Records to use >>
________
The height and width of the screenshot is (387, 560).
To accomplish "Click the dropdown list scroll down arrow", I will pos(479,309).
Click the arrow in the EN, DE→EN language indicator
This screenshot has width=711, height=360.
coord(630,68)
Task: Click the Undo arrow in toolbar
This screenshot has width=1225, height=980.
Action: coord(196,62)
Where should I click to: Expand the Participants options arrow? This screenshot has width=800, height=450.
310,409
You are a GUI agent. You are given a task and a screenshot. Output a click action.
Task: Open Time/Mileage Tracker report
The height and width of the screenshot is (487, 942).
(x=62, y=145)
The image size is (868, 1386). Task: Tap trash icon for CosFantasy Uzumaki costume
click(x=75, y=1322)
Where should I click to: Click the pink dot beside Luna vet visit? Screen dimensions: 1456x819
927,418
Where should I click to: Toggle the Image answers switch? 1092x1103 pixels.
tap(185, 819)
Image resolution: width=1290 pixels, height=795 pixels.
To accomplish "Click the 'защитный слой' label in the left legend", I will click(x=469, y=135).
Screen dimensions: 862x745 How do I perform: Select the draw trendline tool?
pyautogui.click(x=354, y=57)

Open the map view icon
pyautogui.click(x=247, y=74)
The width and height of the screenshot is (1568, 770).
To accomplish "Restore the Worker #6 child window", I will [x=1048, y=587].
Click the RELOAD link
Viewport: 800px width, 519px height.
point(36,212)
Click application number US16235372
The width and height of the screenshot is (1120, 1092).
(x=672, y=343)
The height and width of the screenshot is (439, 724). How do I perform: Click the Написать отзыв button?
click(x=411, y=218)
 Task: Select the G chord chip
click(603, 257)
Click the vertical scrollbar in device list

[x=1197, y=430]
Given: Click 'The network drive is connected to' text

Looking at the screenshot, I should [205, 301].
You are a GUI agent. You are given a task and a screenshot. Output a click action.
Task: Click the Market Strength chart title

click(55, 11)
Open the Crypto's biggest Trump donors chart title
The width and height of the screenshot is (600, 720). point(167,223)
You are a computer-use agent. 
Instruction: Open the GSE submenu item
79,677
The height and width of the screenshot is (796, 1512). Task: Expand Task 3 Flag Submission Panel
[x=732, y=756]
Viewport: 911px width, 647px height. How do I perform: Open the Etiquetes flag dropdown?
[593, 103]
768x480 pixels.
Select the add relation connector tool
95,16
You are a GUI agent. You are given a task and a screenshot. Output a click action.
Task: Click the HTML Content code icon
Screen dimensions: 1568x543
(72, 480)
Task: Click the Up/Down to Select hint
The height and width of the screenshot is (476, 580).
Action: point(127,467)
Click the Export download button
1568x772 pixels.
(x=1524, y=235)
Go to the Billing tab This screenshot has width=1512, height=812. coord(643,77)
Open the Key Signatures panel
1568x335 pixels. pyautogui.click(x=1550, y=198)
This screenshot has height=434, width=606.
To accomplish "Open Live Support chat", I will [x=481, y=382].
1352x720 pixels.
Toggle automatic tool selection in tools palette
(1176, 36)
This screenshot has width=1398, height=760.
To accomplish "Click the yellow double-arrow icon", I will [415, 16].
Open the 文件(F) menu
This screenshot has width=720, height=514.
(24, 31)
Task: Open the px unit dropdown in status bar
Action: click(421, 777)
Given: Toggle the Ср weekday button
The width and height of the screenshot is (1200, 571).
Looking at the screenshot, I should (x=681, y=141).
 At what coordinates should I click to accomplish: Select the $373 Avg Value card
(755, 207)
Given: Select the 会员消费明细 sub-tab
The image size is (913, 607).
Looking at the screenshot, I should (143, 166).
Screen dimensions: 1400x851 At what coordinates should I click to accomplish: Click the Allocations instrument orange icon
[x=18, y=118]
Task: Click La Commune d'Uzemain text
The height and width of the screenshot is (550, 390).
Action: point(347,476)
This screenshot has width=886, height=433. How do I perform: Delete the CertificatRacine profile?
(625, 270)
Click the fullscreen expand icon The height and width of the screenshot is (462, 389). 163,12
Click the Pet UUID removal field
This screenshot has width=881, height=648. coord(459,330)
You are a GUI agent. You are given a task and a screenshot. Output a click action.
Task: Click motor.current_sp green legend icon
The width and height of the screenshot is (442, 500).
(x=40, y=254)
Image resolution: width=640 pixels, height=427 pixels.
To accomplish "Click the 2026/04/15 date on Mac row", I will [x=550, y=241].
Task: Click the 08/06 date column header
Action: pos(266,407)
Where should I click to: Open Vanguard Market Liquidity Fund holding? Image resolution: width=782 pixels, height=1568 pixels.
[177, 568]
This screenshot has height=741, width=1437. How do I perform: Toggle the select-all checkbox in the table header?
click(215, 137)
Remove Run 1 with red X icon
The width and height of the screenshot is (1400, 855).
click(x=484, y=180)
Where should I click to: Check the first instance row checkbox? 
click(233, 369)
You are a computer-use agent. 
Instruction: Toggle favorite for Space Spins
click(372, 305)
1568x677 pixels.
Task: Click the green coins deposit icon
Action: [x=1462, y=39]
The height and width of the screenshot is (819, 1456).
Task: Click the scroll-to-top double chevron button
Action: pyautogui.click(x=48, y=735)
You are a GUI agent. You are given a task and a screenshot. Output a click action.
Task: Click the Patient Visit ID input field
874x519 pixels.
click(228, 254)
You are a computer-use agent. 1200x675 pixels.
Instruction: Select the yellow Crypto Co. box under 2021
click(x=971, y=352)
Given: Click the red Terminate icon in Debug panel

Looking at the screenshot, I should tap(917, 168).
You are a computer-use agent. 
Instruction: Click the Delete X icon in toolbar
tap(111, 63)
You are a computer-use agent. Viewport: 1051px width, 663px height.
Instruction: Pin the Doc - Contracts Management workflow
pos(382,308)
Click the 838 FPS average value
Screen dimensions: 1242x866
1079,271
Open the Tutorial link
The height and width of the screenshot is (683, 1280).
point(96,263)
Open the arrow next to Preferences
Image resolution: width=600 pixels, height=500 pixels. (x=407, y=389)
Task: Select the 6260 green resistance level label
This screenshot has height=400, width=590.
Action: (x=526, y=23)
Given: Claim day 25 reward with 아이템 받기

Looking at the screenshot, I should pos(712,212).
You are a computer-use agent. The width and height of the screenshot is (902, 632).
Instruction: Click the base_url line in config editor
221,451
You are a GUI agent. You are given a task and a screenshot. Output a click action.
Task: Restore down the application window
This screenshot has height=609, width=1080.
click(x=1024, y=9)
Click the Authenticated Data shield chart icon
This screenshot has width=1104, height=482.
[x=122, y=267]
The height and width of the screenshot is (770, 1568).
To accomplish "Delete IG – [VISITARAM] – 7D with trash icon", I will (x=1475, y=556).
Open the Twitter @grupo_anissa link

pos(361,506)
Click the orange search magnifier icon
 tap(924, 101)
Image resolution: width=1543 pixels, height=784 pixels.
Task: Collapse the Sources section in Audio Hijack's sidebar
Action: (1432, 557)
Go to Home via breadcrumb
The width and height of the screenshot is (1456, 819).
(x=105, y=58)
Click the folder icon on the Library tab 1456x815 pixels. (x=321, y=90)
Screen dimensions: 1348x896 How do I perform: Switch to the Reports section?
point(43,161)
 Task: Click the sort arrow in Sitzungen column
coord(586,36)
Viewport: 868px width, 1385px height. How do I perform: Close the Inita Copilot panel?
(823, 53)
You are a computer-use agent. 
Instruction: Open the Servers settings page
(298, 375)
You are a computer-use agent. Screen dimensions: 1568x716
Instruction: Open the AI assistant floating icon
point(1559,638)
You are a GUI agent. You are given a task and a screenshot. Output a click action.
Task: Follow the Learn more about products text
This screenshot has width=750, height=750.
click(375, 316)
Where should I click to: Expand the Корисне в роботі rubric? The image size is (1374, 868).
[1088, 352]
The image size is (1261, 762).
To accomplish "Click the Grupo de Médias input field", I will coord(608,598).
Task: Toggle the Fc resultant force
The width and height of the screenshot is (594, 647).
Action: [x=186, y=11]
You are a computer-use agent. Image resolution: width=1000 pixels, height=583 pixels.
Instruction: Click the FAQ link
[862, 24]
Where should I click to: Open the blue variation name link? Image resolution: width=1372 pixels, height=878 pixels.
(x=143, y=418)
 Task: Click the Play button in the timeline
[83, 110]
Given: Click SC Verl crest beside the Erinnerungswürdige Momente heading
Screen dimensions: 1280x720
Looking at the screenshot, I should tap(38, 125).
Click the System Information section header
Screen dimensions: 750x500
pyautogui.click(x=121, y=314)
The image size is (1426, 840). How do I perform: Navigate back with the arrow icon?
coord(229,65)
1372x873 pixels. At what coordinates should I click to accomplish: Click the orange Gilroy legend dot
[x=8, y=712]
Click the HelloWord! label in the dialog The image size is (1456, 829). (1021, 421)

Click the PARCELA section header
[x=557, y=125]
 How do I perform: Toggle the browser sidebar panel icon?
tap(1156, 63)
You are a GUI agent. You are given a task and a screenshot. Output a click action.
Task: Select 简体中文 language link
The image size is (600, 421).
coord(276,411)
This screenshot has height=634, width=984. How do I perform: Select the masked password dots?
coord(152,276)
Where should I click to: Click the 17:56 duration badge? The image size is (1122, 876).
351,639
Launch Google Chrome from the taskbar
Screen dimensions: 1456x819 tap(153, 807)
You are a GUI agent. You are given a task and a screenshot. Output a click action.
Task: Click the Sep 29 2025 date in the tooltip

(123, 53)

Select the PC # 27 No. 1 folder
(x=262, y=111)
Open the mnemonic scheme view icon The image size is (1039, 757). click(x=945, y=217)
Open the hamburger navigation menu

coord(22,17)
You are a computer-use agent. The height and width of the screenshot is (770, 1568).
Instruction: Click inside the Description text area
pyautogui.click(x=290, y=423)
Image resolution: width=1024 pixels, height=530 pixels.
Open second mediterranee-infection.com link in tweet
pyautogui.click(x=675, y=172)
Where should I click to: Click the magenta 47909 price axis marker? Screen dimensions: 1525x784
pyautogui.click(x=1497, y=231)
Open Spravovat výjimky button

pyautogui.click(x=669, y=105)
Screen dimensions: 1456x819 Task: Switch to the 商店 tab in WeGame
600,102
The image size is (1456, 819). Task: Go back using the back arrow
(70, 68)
________
Required task >>
Could you put the rows from the line containing "Click the orange search magnifier icon" through the line containing "(x=105, y=58)" into a JSON list of strings, one string per line, with blank lines left out?

Full output >>
[
  "Click the orange search magnifier icon",
  " tap(924, 101)",
  "Image resolution: width=1543 pixels, height=784 pixels.",
  "Task: Collapse the Sources section in Audio Hijack's sidebar",
  "Action: (1432, 557)",
  "Go to Home via breadcrumb",
  "The width and height of the screenshot is (1456, 819).",
  "(x=105, y=58)"
]